++++ The records ++++

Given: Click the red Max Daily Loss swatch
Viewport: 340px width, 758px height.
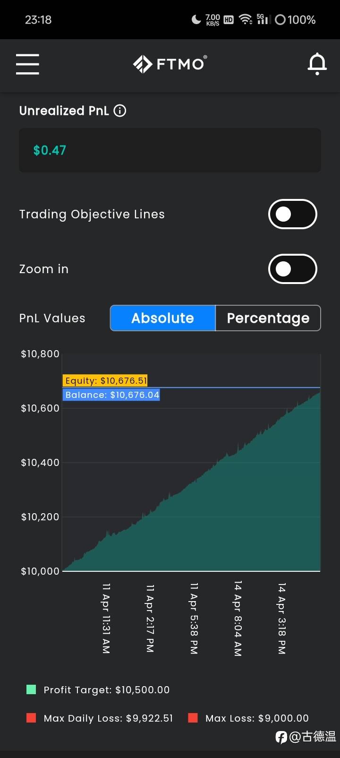Looking at the screenshot, I should (x=31, y=718).
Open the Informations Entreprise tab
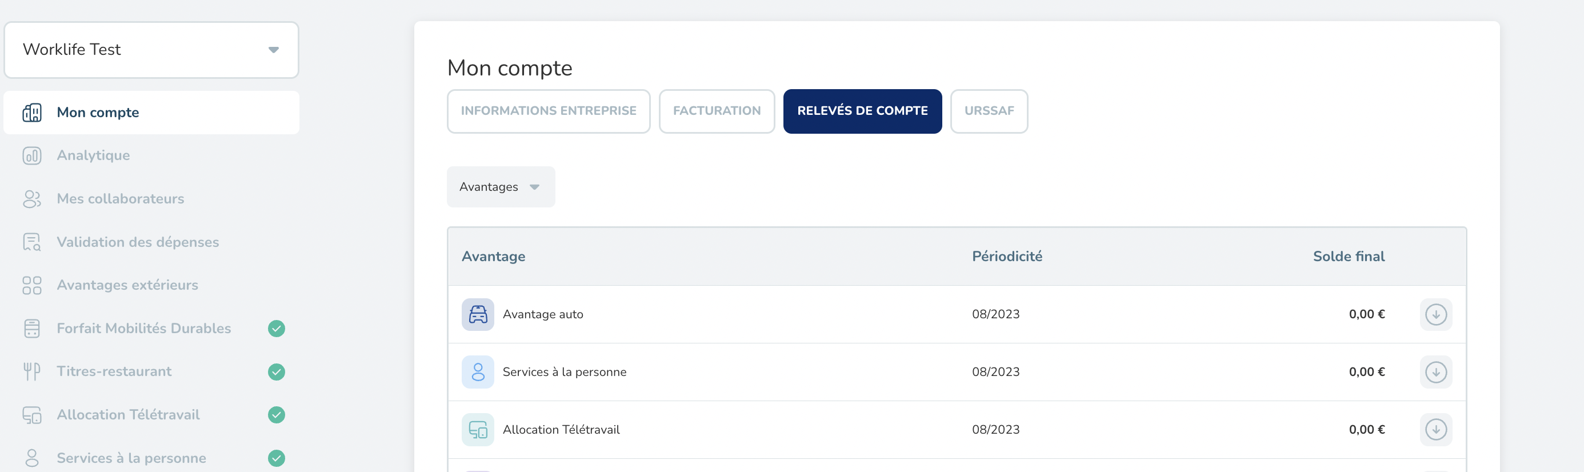Viewport: 1584px width, 472px height. click(x=548, y=111)
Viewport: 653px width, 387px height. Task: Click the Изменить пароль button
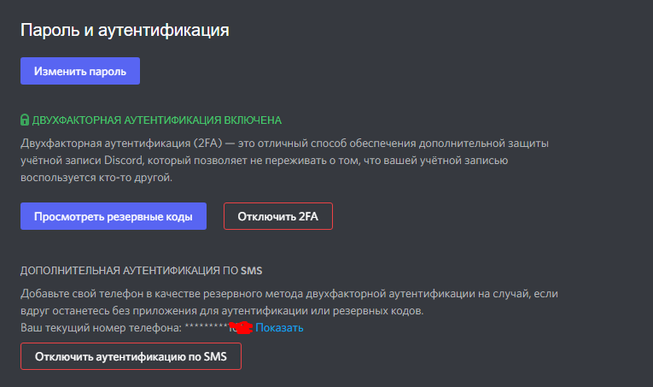(80, 71)
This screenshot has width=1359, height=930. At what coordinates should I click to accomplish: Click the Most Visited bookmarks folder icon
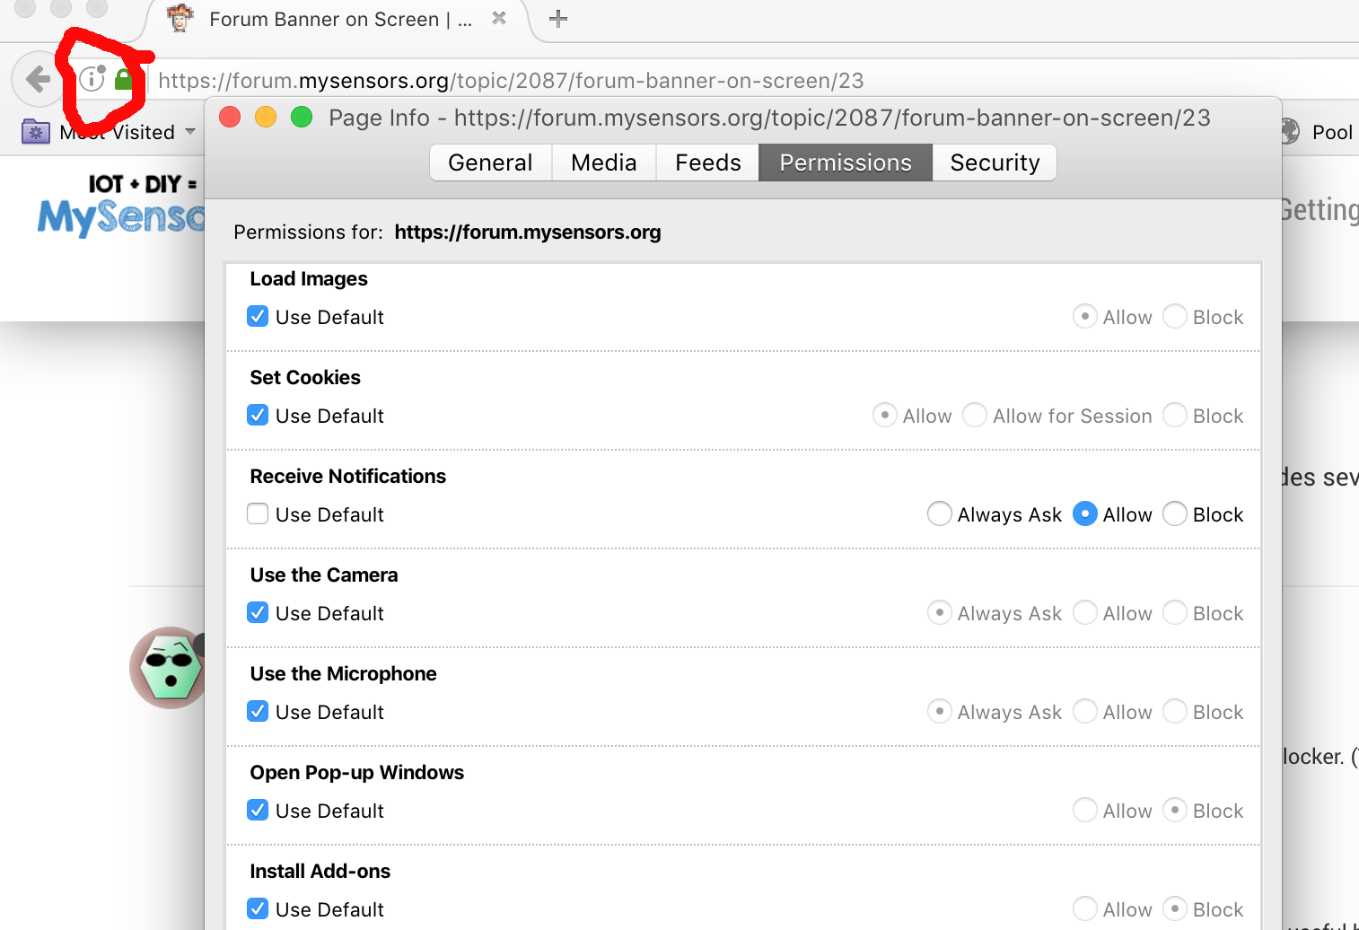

++++

**What is required**
Your reply is the full set of entries reproduced exactly, with images omitted.

**Task solution**
Given: Click the red Max Daily Loss swatch
Viewport: 340px width, 758px height.
Looking at the screenshot, I should (x=31, y=718).
Open the Informations Entreprise tab
Viewport: 1584px width, 472px height. click(x=548, y=111)
Viewport: 653px width, 387px height. Task: Click the Изменить пароль button
(80, 71)
This screenshot has width=1359, height=930. At what coordinates should I click to accomplish: Click the Most Visited bookmarks folder icon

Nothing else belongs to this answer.